Глава третья 7 страница

Низенький интендант даже плечами пожал. Jawohl, конечно, одинаковое. Комиссар батальона с торжеством оглянулся на нас. Однако, по окончании перевода, вдоль шеренг прокатился недовольный ропот, и Рихард сделал нам замечание. Он настаивает, чтобы польские товарищи вели себя дисциплинированно, недоразумение сейчас разъяснится. И он поставил интенданту следующий вопрос. В нем комиссар батальона пожелал уточнить, какое питание получили роты в ночь на тринадцатое, перед выездом из Чинчона. Утренний завтрак? Так-так. А из чего он состоял. Из горячего кофе с сахаром и хлеба? Sehr gut! Но откуда-то пошли разговоры, будто некоторые, — необходимо подчеркнуть: некоторые, — но не все, получили еще к кофе понемногу рома, а к хлебу — по куску колбасы. Что скажет по данному поводу интендант батальона? Что это правда?! Mensch! Кому же предназначалось столь приятное и подкрепляющее дополнение, каким ротам? Не польской, это известно, оттого она и жалуется на несправедливость. Ну, а балканской? Тоже нет? Кому же тогда? Трем остальным? Так это не выдумка! С тем, что некоторую привилегию получила пулеметная, можно, как уже было сказано, примириться, но вместе с ней в привилегированные попали и две пехотные роты, все немецкие! Рихард повысил голос. Он требует объяснения! Почему именно они? Почему?

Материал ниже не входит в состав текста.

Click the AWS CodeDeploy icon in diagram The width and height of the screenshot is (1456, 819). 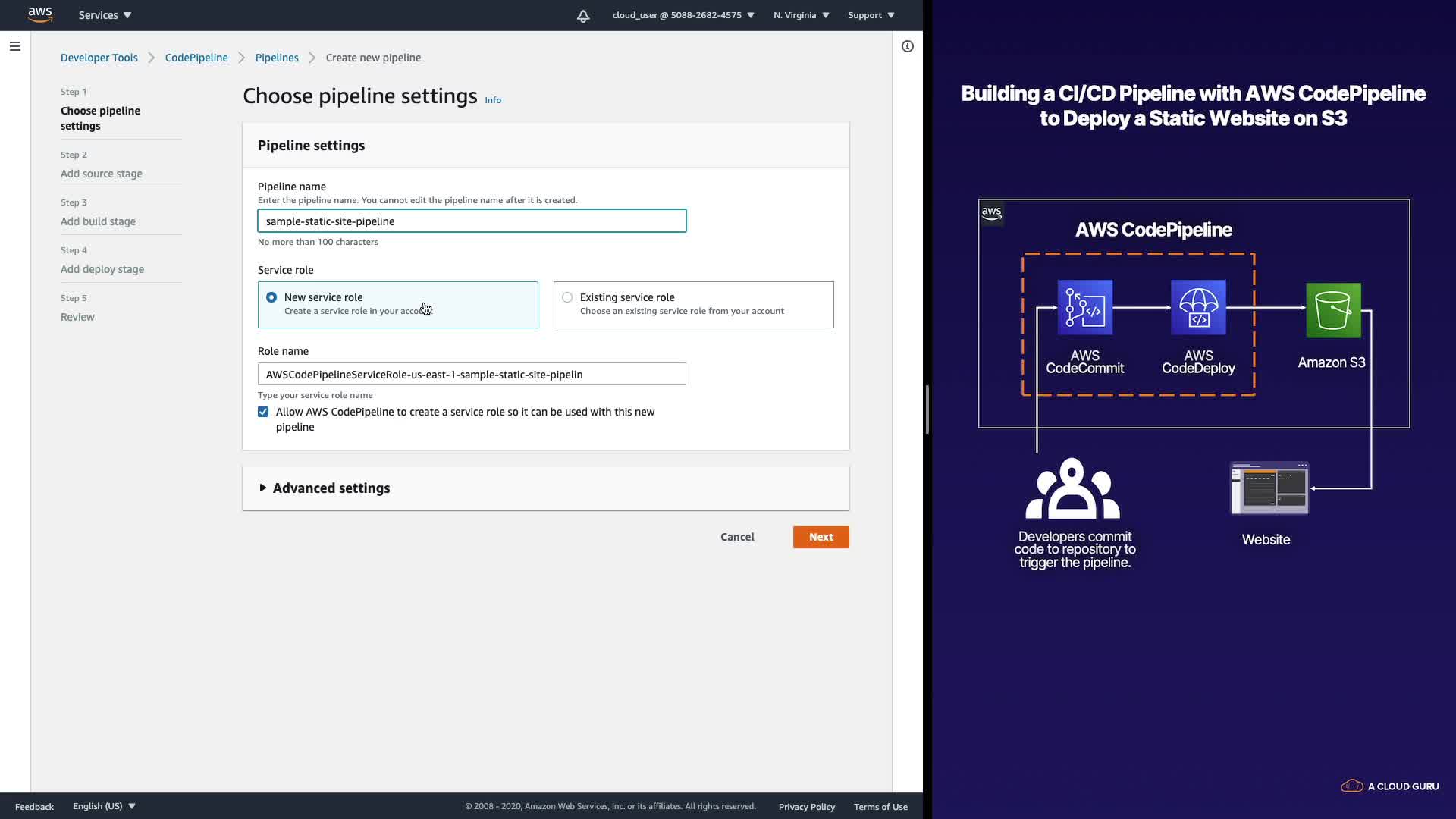1198,307
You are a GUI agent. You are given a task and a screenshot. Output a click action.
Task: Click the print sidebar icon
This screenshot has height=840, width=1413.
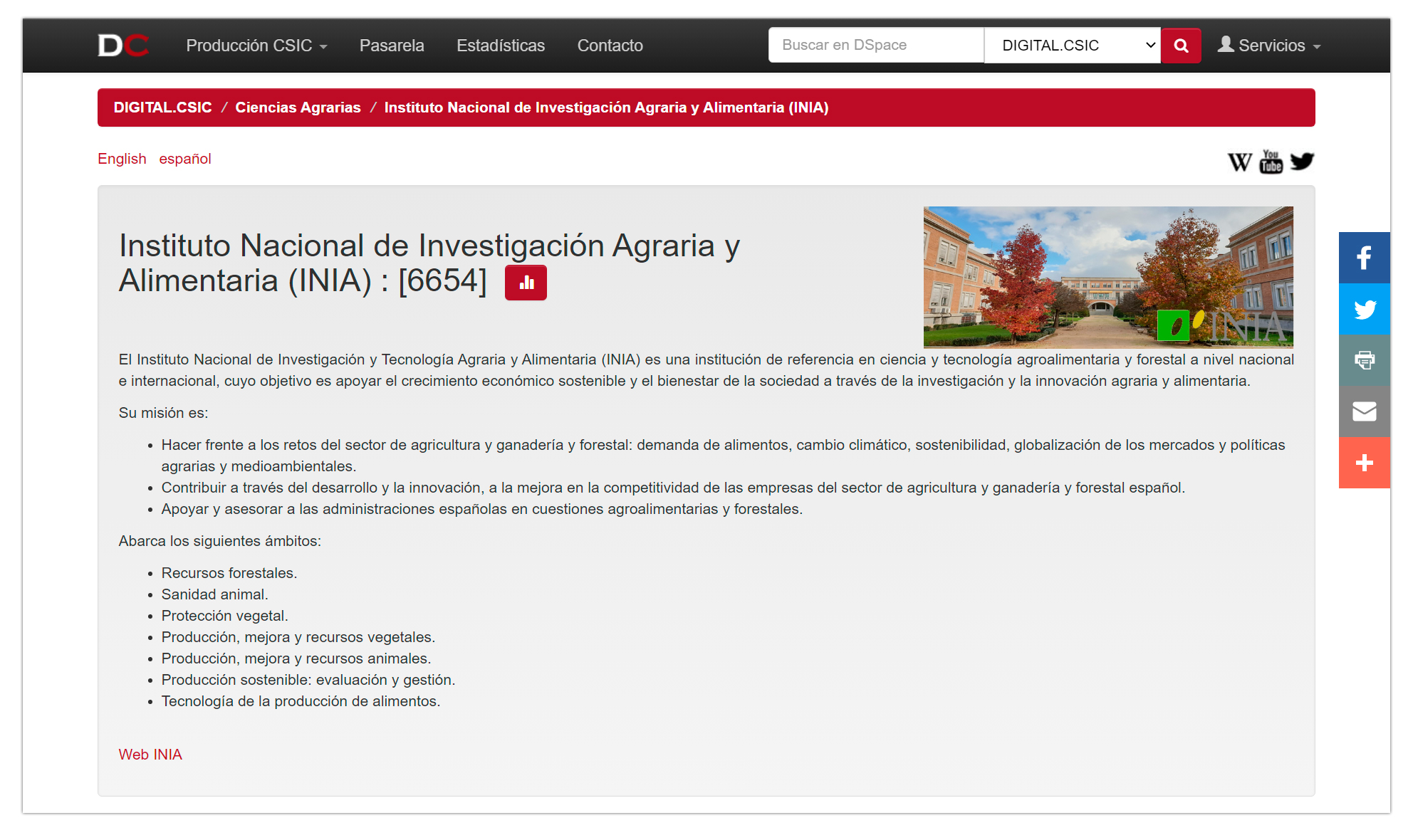(1364, 360)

Интендант, подняв к нему утомленную, с резкими морщинами физиономию, уверенно, преисполненным достоинства голосом ответил:

— На всех бы не хватило. Я дал лучшим.

— Не старчило бы на вшистских. Далем найлепшим, — прозвучал перевод.

Рихард с размаху хлопнул себя по бедрам. Стало тихо. Но вдруг справа от меня кто-то хихикнул. Засмеялись и позади. Через мгновение смысл сказанного дошел до всех, и рота дружно загоготала. Сквозь раскаты хохота можно было разобрать отдельные возгласы: «Алеж но!..», «Одповеджел як мыслял!..», «Есть немцем и певен же немци найлепши!..», «Не варто се ображачь на такего дурня!..» Сменивший раздражение искренний смех был настолько заразителен, что и по лицу Стефана проскользнула сдержанная усмешка, [272] Мельник же, почесывая переносицу, заслонил рот, а глаза его смеялись.

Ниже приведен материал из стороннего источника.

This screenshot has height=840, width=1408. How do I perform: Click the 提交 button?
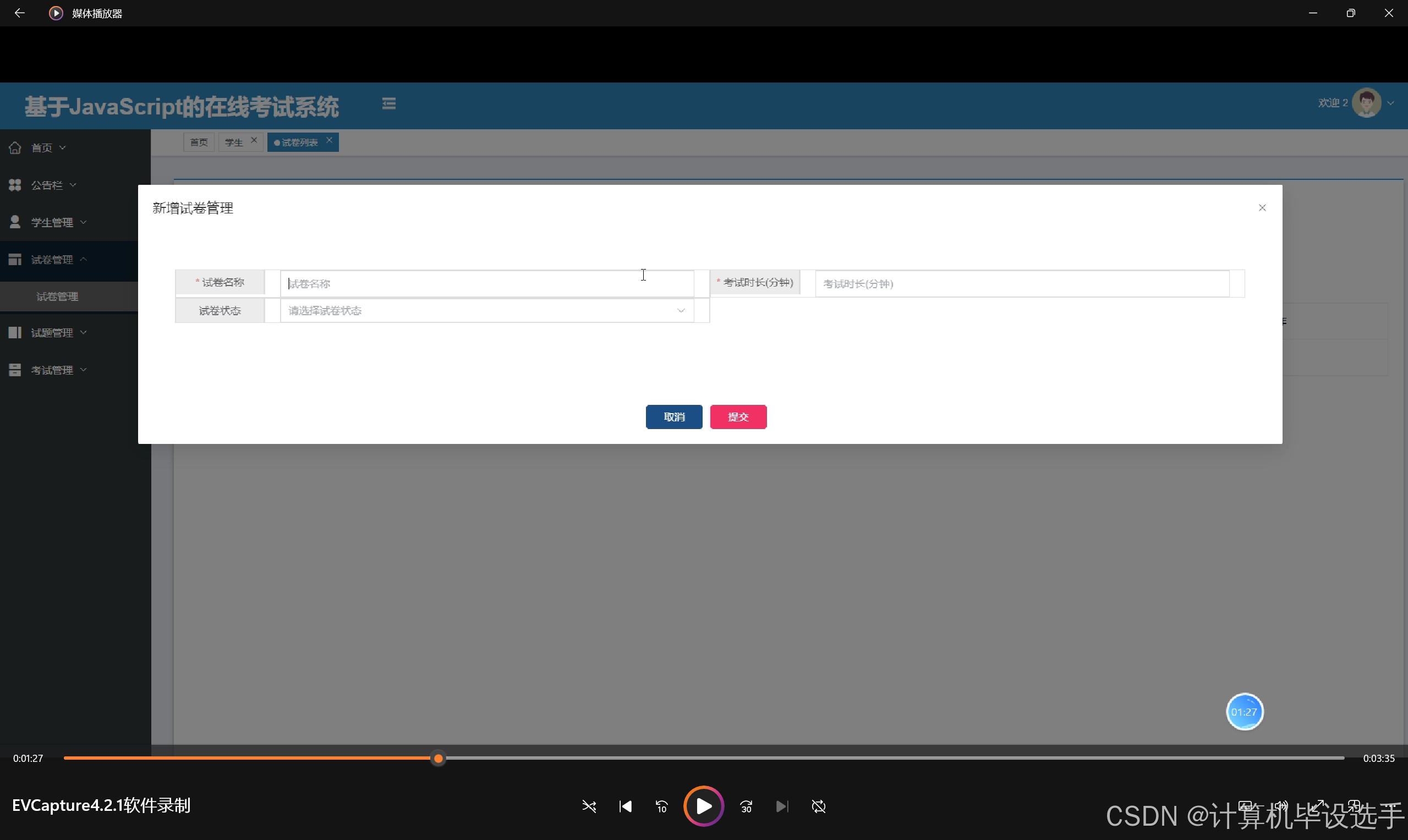738,417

Маленький интендант побагровел, но продолжал стоять навытяжку, руки по швам. Рихард с сожалением посмотрел на него и отвернулся. Тишина понемногу восстанавливалась. Рихард вскинул голову. Он очень рад, что польские товарищи со здоровым юмором отнеслись к услышанному. К сожалению, он сам в качестве комиссара батальона обязан отнестись к такому проступку и особенно к объяснению его со всей серьезностью. Этот человек не должен оставаться интендантом батальона. Наивысший пост, какой ему можно доверить, — кухню одной из немецких рот. Рихард поднес кулак к алой звездочке на берете:

— Рот фронт!..

Мокрую от лившего всю ночь дождя чинчонскую площадь продувало ветром. За неимением часов я, чтобы не опоздать к назначенному командиром бригады времени, вынужден был встать затемно, и теперь, прогуливаясь взад и вперед в указанном месте с винтовкой прикладом кверху, так как продолжало моросить, основательно продрог. Наконец, вздымая брызги, подкатил блестящий от воды оливковый «опелек».

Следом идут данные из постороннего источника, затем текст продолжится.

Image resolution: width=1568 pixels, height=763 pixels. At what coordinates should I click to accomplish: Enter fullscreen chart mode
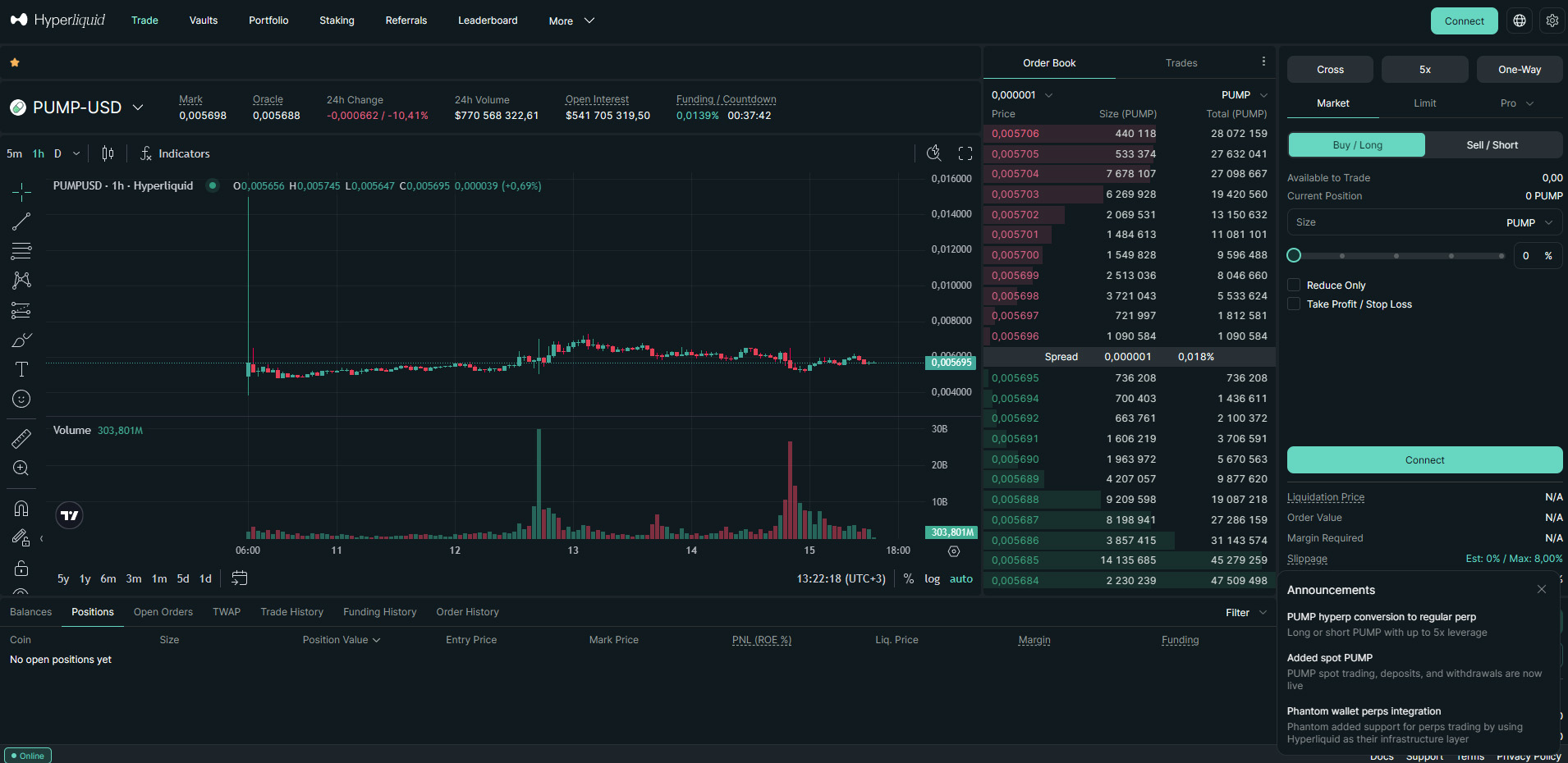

— Пройдете вон по той улице до конца, — приоткрыв дверцу и поздоровавшись, показал Лукач, — и уже на выезде увидите штабной автобус. Садитесь в него. Вас довезут до Мадрида, а оттуда в место будущего сосредоточения бригады. Там уж сами постарайтесь отыскать меня. Если при посадке в автобус вас начнут допрашивать, кто вы да что, обратитесь к товарищу Тимару, это венгр, но из Парижа, и вы сумеете с ним договориться, он предупрежден. Постойте, у вас что, теплее ничего нету? Плохо. Так недолго и простудиться. — Он потянулся к заднему сиденью, и в руках у него оказаласьпотрескавшаяся кожаная куртка. — Я достал для него, — Лукач кивнул на шофера, — но он все-таки под крышей. Берите, берите, потом видно будет...

Я зашагал в заданном направлении. Действительно, там, где начиналось шоссе на Мадрид, стоял небольшой, но весьма элегантный автобус, ранее, должно быть, доставлявший с вокзала клиентов какого-нибудь фешенебельного отеля. Задняя дверь была открыта, из нее доносился оживленный говор и выскальзывали клубы табачного дыма, немедленно сникавшие в наружной сырости.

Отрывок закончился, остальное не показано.